Algumas Normas da ABNT vêm limitando as atuações em áreas específicas, pois recomendam no seu corpo a especializações do profissional executor do procedimento ou avaliação, um ponto bastante importante para a questão da certificação do profissional.

Voltando para as questões ambientais e de aposentadoria, muitas vezes por essa cultura e falta de conhecimento, o Legislador não acredita ou desconfia das demonstrações ambientais, com certa razão, exagerando nas periodicidades dos demonstrativos e esquecendo-se de levar em consideração os históricos anteriores, por exemplo: a primeira vez que se regulamentou o uso do áudio-dosímetro através de uma Instrução Normativa do INSS (IN 49 e IN 57) foi no início dos anos 2000 quando se estabeleceu, nos casos da existência de nível de pressão sonora variável para a atividade, o emprego do áudio-dosímetro em 75% da jornada de trabalho. 

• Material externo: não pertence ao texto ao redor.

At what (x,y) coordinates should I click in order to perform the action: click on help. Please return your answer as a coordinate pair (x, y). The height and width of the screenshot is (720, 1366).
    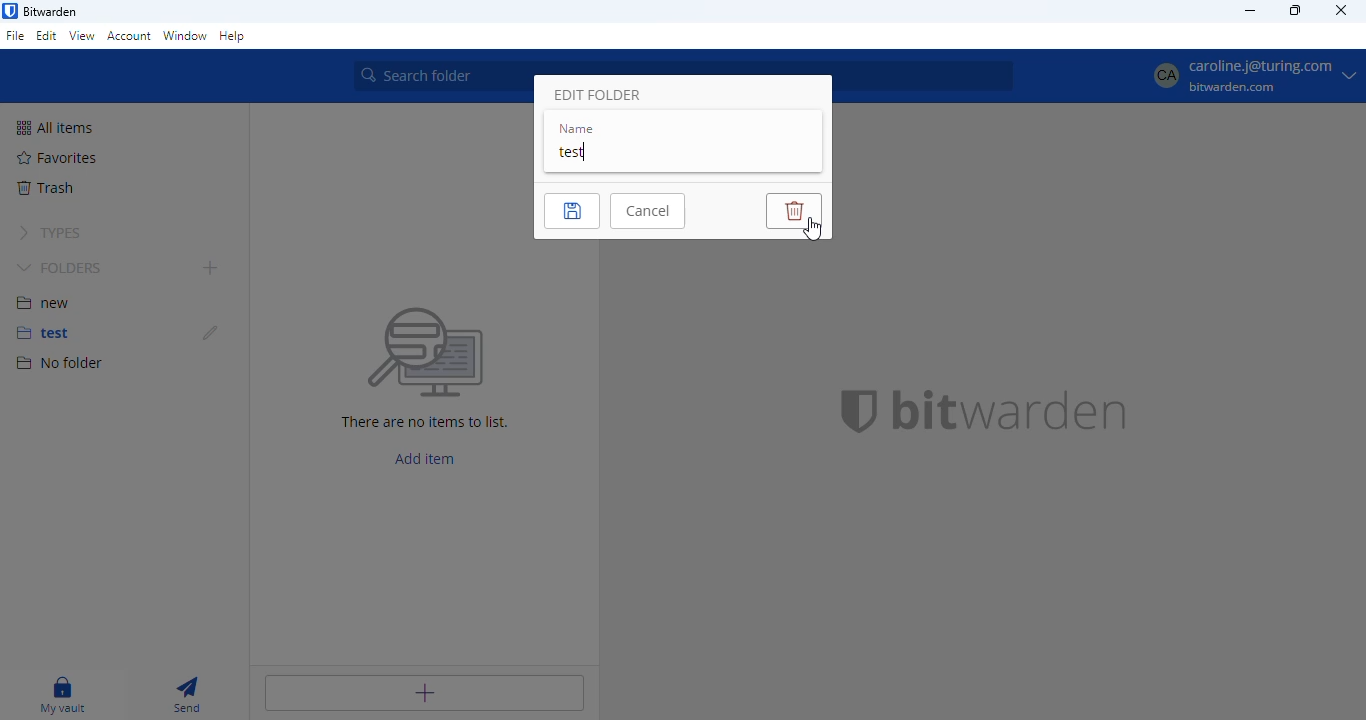
    Looking at the image, I should click on (233, 37).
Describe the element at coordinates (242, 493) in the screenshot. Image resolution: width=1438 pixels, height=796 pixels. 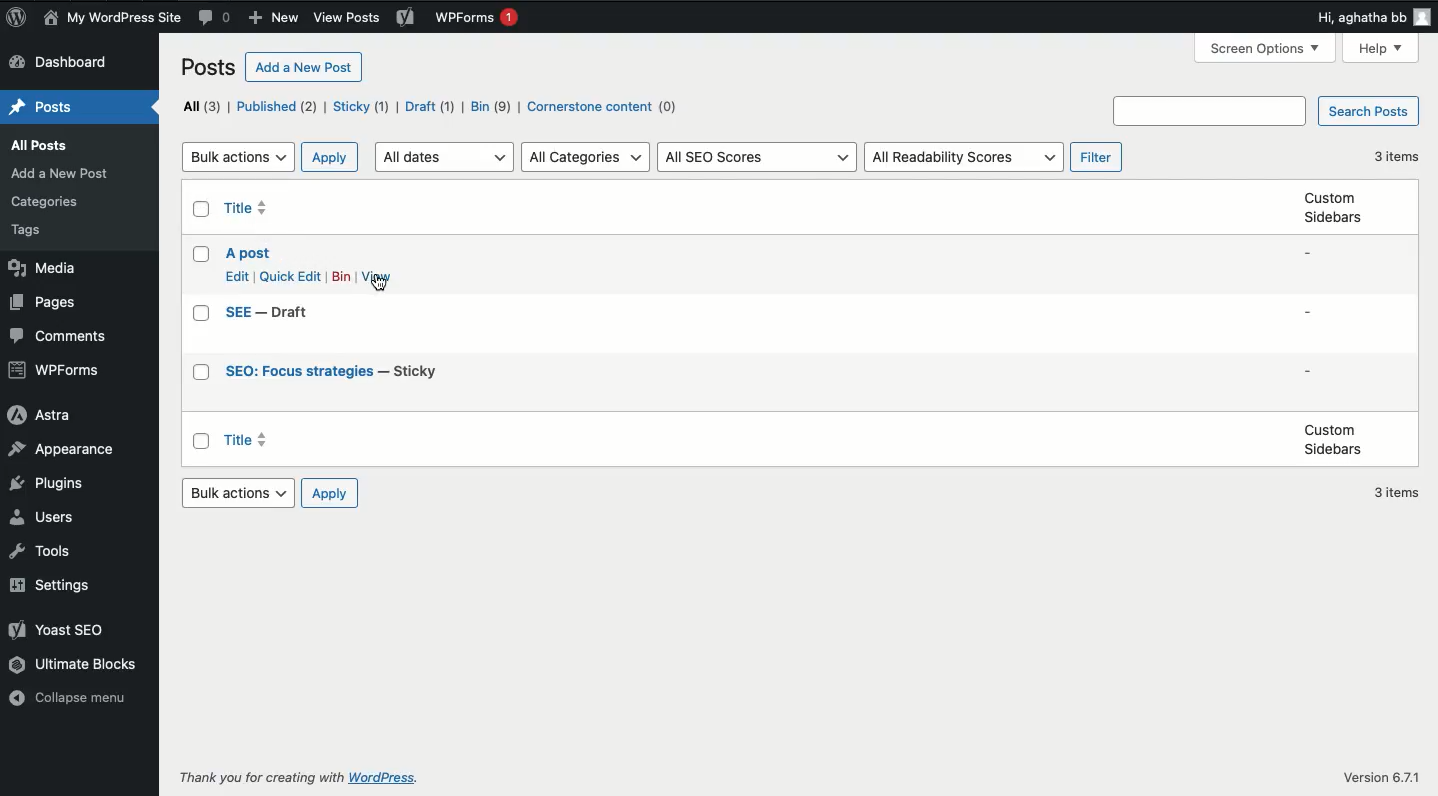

Todas estas respostas não estão nos fornecedores que muitas vezes vendem e realizam medição com seus próprios equipamentos se auto-credenciando, sem ao menos serem registrados no CREA como pessoa jurídica e física responsável pelos demonstrativos ambientais em SST. Pergunto os gestores se atentam para este fato promovendo a profissionalização ou vão pelo mais barato conforme processos de licitação ou tomada de preços?

Muitas vezes os fornecedores de equipamentos e laboratórios acreditados omitem fatos e verdades, inventando processos de medição mirabolantes cheios de erros e considerações e que não possuem qualquer respaldo visto esta área de atuação ser regulamentada. Alguns laboratórios e fornecedores buscam a certificação do processo e a acreditação de apenas um serviço se intitulando como executores de vários outros serviços que não foram acreditados pelo INMETRO... Cada serviço há um número de acreditação....

Então vai uma dica: quando verificar um certificado de calibração que necessita de reconhecimento mútuo basta apenas verificar se existe o selo do INMETRO ou da RCB, e que neste não esteja escrito a periodicidade de calibração como preconiza a ISO 17025; conforme informamos neste trabalho (ref ISO guide 25 e ISO 17025).

 

BIBLIOGRAFIA

 

[1] - Glossário da Qualidade edição DGQ. 1981;
[2] - Periodicité des Calibrations, Paris, L.F.Pau, École Nationale Superieure des Télécommunication. 1978
[3] - Guidelines for the Determination of Recalibration Intervals of Measuring Equipmente Used in Testing Laboratories - "ORGANISATION INTERNATIONALE DE METROLOGIE LÉGALE"
[4] - Principles Concerning Choice, Official Recognition, Use and Conservation of Measuremente Standards - OIML.
[5] - Force Measuring Systems of Testing Machines - Time Interval between Calibration - Australian Standard 2193/1978.
[6] – Periodicidade de Calibração de Transdutores de Acústica e Vibração – Revista do INMETRO, Regazzi, Rogério Dias, 1996.
[7] – Livro Perícia e Avaliação de Ruído e Calor, primeira e segunda  edição, Regazzi, Rogério Dias, Moras, Giovanni.